#### DATA EXTRACTS ####

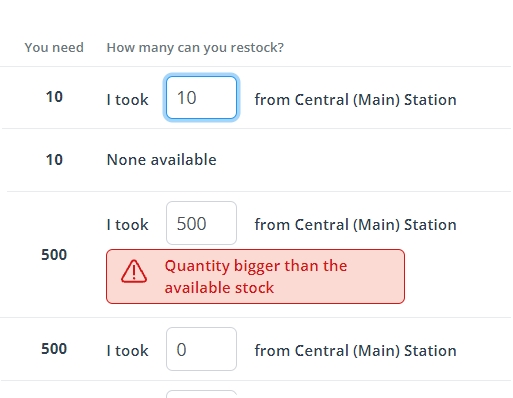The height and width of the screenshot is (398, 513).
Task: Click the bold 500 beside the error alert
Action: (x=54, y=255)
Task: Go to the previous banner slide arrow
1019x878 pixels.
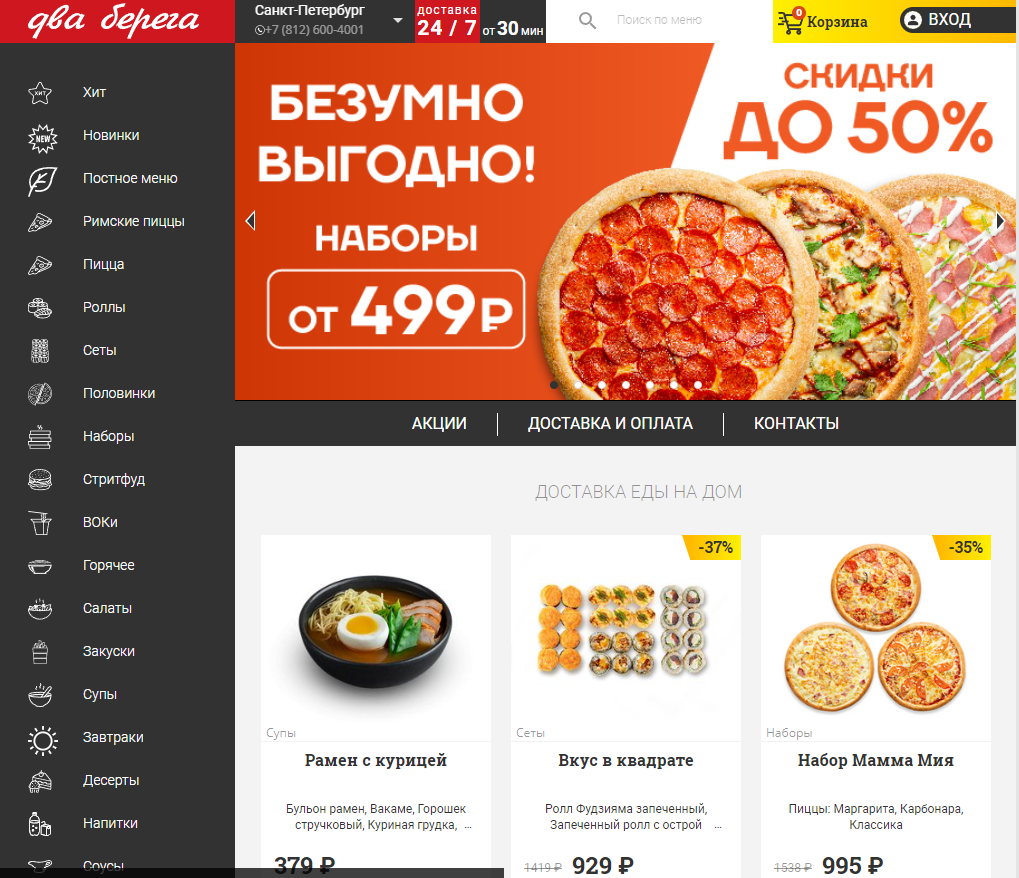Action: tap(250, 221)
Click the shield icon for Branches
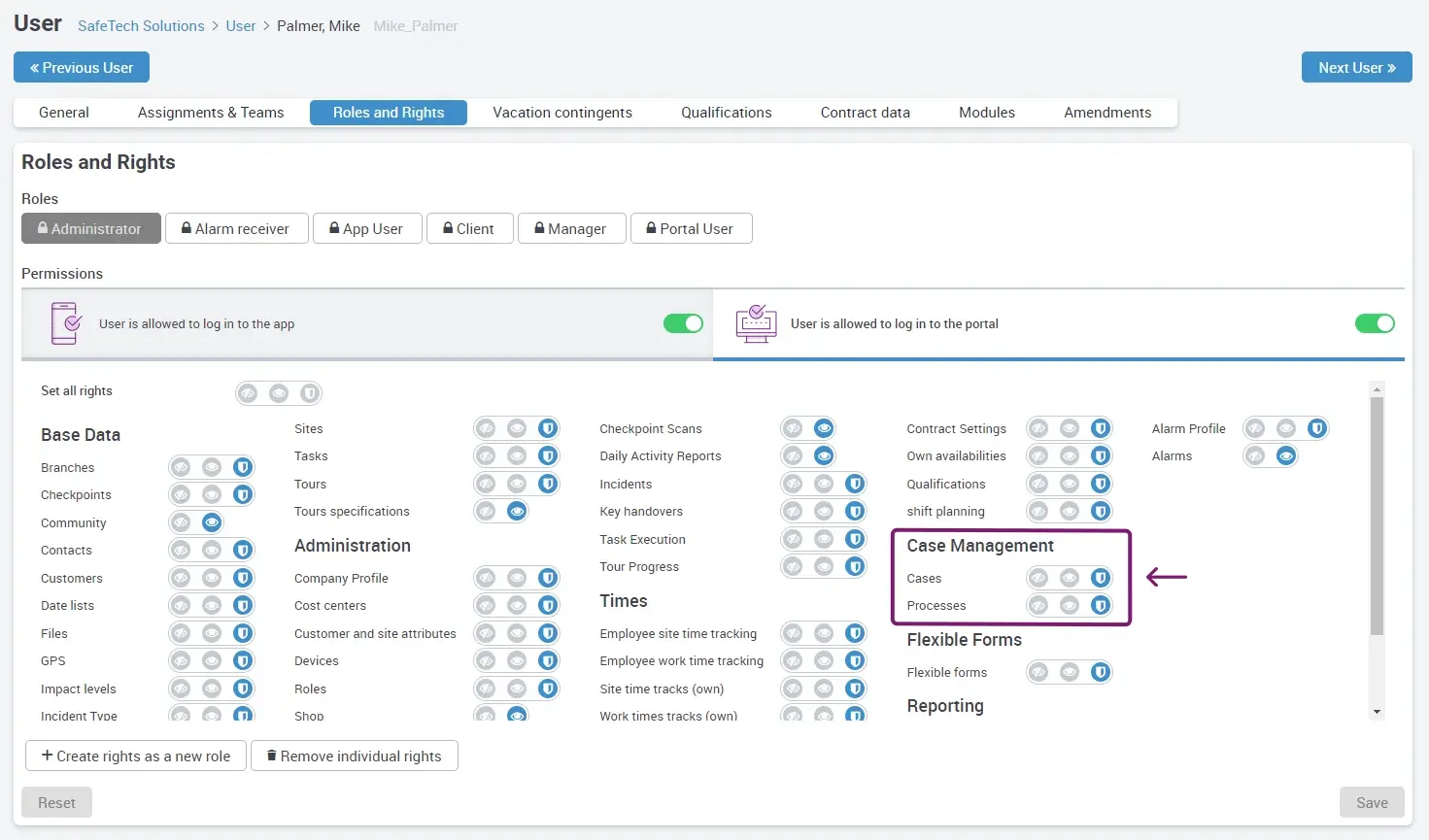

####

→ **PROMPT**
No pictures belong in the copy. Retype exactly, and only, the lines from the line containing "1019x878 pixels." through the last line of the data, both included.

→ **EXPECTED ANSWER**
1019x878 pixels.
Action: tap(250, 221)
Click the shield icon for Branches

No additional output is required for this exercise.